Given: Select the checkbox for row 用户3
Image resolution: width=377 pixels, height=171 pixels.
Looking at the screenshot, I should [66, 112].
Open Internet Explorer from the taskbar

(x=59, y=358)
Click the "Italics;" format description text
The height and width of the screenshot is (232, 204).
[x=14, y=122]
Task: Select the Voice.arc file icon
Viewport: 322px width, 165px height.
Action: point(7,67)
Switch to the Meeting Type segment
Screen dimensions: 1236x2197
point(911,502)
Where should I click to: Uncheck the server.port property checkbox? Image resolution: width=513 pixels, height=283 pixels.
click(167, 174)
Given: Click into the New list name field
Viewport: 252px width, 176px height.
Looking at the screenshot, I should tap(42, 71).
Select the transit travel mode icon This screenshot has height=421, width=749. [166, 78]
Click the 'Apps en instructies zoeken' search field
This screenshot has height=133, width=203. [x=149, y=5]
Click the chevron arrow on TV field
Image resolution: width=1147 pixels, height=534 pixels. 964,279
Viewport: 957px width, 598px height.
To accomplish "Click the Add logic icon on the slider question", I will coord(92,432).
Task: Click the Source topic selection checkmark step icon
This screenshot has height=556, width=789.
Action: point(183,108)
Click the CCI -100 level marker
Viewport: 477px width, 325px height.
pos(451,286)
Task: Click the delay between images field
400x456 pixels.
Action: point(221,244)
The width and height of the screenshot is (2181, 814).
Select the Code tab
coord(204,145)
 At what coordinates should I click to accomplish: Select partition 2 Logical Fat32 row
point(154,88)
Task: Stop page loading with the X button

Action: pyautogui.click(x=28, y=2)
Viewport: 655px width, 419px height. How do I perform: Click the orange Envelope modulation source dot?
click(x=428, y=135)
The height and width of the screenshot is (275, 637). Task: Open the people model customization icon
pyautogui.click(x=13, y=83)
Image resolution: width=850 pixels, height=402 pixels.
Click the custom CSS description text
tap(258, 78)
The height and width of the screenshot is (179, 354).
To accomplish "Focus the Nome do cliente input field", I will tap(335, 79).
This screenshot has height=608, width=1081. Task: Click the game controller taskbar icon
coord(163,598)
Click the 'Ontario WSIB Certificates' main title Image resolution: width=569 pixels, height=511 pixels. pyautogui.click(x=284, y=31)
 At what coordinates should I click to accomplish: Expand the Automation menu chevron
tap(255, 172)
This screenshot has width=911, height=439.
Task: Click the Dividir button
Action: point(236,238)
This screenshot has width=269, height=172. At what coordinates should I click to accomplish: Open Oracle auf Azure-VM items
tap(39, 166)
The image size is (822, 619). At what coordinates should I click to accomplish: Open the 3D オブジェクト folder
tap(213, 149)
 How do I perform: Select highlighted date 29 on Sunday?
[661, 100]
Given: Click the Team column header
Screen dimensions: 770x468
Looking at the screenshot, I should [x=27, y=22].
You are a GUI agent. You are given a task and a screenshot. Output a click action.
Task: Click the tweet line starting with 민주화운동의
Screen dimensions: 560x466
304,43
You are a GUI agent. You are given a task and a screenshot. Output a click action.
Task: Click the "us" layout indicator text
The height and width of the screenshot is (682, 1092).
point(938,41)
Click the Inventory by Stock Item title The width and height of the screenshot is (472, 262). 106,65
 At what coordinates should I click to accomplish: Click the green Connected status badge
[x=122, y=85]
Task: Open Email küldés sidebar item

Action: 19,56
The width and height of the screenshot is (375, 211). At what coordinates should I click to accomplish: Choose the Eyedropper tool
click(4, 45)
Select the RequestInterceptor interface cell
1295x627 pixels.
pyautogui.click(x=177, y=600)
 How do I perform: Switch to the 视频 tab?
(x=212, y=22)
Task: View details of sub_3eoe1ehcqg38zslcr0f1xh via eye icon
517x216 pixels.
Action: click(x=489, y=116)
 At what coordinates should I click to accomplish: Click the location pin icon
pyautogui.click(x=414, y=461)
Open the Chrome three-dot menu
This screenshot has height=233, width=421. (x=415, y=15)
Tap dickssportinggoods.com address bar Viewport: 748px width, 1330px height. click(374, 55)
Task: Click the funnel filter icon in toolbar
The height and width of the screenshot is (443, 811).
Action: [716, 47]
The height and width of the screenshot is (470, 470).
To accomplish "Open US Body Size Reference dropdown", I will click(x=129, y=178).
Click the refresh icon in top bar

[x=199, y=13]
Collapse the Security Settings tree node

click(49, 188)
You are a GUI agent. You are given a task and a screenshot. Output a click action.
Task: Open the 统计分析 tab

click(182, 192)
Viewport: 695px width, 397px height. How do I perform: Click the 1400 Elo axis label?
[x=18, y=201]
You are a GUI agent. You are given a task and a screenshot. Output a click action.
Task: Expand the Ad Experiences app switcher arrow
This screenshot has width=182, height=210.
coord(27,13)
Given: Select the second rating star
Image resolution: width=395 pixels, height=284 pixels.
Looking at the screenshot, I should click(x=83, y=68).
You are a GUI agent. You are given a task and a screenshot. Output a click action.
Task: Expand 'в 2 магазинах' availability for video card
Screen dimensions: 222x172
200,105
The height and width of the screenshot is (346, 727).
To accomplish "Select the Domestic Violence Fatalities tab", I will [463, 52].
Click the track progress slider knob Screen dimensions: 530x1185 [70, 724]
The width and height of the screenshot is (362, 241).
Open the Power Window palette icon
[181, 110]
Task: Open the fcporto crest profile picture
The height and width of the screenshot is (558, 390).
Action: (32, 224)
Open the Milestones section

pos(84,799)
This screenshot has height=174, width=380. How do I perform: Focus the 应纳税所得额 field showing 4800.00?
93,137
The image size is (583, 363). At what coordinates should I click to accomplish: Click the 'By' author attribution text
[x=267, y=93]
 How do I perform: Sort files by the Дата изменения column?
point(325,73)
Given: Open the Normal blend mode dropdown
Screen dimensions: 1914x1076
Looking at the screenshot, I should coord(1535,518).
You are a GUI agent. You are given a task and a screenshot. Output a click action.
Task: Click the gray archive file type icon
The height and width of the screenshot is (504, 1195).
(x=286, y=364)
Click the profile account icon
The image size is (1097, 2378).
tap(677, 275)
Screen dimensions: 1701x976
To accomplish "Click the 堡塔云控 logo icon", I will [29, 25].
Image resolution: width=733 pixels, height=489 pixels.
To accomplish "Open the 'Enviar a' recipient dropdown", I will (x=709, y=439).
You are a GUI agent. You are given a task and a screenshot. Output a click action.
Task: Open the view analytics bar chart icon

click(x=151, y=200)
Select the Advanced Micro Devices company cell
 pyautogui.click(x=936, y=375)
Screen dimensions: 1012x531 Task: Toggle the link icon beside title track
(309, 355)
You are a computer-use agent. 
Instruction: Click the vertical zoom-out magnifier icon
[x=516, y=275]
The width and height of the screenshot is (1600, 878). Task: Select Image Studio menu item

◆ ◆ ◆ ◆ ◆

▸ What you have to do
Update the records so that every "Screen dimensions" reads "Screen size", and leave everything else unchanged.

▸ Response for this exercise
Given: Select the checkbox for row 用户3
Image resolution: width=377 pixels, height=171 pixels.
Looking at the screenshot, I should [66, 112].
Open Internet Explorer from the taskbar

(x=59, y=358)
Click the "Italics;" format description text
The height and width of the screenshot is (232, 204).
[x=14, y=122]
Task: Select the Voice.arc file icon
Viewport: 322px width, 165px height.
Action: point(7,67)
Switch to the Meeting Type segment
Screen size: 1236x2197
point(911,502)
Where should I click to: Uncheck the server.port property checkbox? Image resolution: width=513 pixels, height=283 pixels.
click(167, 174)
Given: Click into the New list name field
Viewport: 252px width, 176px height.
Looking at the screenshot, I should tap(42, 71).
Select the transit travel mode icon This screenshot has height=421, width=749. [166, 78]
Click the 'Apps en instructies zoeken' search field
This screenshot has height=133, width=203. [x=149, y=5]
Click the chevron arrow on TV field
Image resolution: width=1147 pixels, height=534 pixels. 964,279
Viewport: 957px width, 598px height.
To accomplish "Click the Add logic icon on the slider question", I will coord(92,432).
Task: Click the Source topic selection checkmark step icon
This screenshot has height=556, width=789.
Action: point(183,108)
Click the CCI -100 level marker
Viewport: 477px width, 325px height.
pos(451,286)
Task: Click the delay between images field
400x456 pixels.
Action: point(221,244)
The width and height of the screenshot is (2181, 814).
Select the Code tab
coord(204,145)
 At what coordinates should I click to accomplish: Select partition 2 Logical Fat32 row
point(154,88)
Task: Stop page loading with the X button

Action: pyautogui.click(x=28, y=2)
Viewport: 655px width, 419px height. How do I perform: Click the orange Envelope modulation source dot?
click(x=428, y=135)
The height and width of the screenshot is (275, 637). Task: Open the people model customization icon
pyautogui.click(x=13, y=83)
Image resolution: width=850 pixels, height=402 pixels.
Click the custom CSS description text
tap(258, 78)
The height and width of the screenshot is (179, 354).
To accomplish "Focus the Nome do cliente input field", I will tap(335, 79).
This screenshot has height=608, width=1081. Task: Click the game controller taskbar icon
coord(163,598)
Click the 'Ontario WSIB Certificates' main title Image resolution: width=569 pixels, height=511 pixels. pyautogui.click(x=284, y=31)
 At what coordinates should I click to accomplish: Expand the Automation menu chevron
tap(255, 172)
This screenshot has width=911, height=439.
Task: Click the Dividir button
Action: point(236,238)
This screenshot has width=269, height=172. At what coordinates should I click to accomplish: Open Oracle auf Azure-VM items
tap(39, 166)
The image size is (822, 619). At what coordinates should I click to accomplish: Open the 3D オブジェクト folder
tap(213, 149)
 How do I perform: Select highlighted date 29 on Sunday?
[661, 100]
Given: Click the Team column header
Screen size: 770x468
Looking at the screenshot, I should [x=27, y=22].
You are a GUI agent. You are given a task and a screenshot. Output a click action.
Task: Click the tweet line starting with 민주화운동의
Screen size: 560x466
304,43
You are a GUI agent. You are given a task and a screenshot. Output a click action.
Task: Click the "us" layout indicator text
The height and width of the screenshot is (682, 1092).
point(938,41)
Click the Inventory by Stock Item title The width and height of the screenshot is (472, 262). 106,65
 At what coordinates should I click to accomplish: Click the green Connected status badge
[x=122, y=85]
Task: Open Email küldés sidebar item

Action: 19,56
The width and height of the screenshot is (375, 211). At what coordinates should I click to accomplish: Choose the Eyedropper tool
click(4, 45)
Select the RequestInterceptor interface cell
1295x627 pixels.
pyautogui.click(x=177, y=600)
 How do I perform: Switch to the 视频 tab?
(x=212, y=22)
Task: View details of sub_3eoe1ehcqg38zslcr0f1xh via eye icon
517x216 pixels.
Action: click(x=489, y=116)
 At what coordinates should I click to accomplish: Click the location pin icon
pyautogui.click(x=414, y=461)
Open the Chrome three-dot menu
This screenshot has height=233, width=421. (x=415, y=15)
Tap dickssportinggoods.com address bar Viewport: 748px width, 1330px height. click(374, 55)
Task: Click the funnel filter icon in toolbar
The height and width of the screenshot is (443, 811).
Action: [716, 47]
The height and width of the screenshot is (470, 470).
To accomplish "Open US Body Size Reference dropdown", I will click(x=129, y=178).
Click the refresh icon in top bar

[x=199, y=13]
Collapse the Security Settings tree node

click(49, 188)
You are a GUI agent. You are given a task and a screenshot. Output a click action.
Task: Open the 统计分析 tab

click(182, 192)
Viewport: 695px width, 397px height. How do I perform: Click the 1400 Elo axis label?
[x=18, y=201]
You are a GUI agent. You are given a task and a screenshot. Output a click action.
Task: Expand the Ad Experiences app switcher arrow
This screenshot has width=182, height=210.
coord(27,13)
Given: Select the second rating star
Image resolution: width=395 pixels, height=284 pixels.
Looking at the screenshot, I should click(x=83, y=68).
You are a GUI agent. You are given a task and a screenshot. Output a click action.
Task: Expand 'в 2 магазинах' availability for video card
Screen size: 222x172
200,105
The height and width of the screenshot is (346, 727).
To accomplish "Select the Domestic Violence Fatalities tab", I will [463, 52].
Click the track progress slider knob Screen size: 530x1185 [70, 724]
The width and height of the screenshot is (362, 241).
Open the Power Window palette icon
[181, 110]
Task: Open the fcporto crest profile picture
The height and width of the screenshot is (558, 390).
Action: (32, 224)
Open the Milestones section

pos(84,799)
This screenshot has height=174, width=380. How do I perform: Focus the 应纳税所得额 field showing 4800.00?
93,137
The image size is (583, 363). At what coordinates should I click to accomplish: Click the 'By' author attribution text
[x=267, y=93]
 How do I perform: Sort files by the Дата изменения column?
point(325,73)
Given: Open the Normal blend mode dropdown
Screen size: 1914x1076
Looking at the screenshot, I should coord(1535,518).
You are a GUI agent. You are given a task and a screenshot. Output a click action.
Task: Click the gray archive file type icon
The height and width of the screenshot is (504, 1195).
(x=286, y=364)
Click the profile account icon
The image size is (1097, 2378).
tap(677, 275)
Screen size: 1701x976
To accomplish "Click the 堡塔云控 logo icon", I will [29, 25].
Image resolution: width=733 pixels, height=489 pixels.
To accomplish "Open the 'Enviar a' recipient dropdown", I will (x=709, y=439).
You are a GUI agent. You are given a task and a screenshot. Output a click action.
Task: Open the view analytics bar chart icon

click(x=151, y=200)
Select the Advanced Micro Devices company cell
 pyautogui.click(x=936, y=375)
Screen size: 1012x531 Task: Toggle the link icon beside title track
(309, 355)
You are a computer-use agent. 
Instruction: Click the vertical zoom-out magnifier icon
[x=516, y=275]
The width and height of the screenshot is (1600, 878). Task: Select Image Studio menu item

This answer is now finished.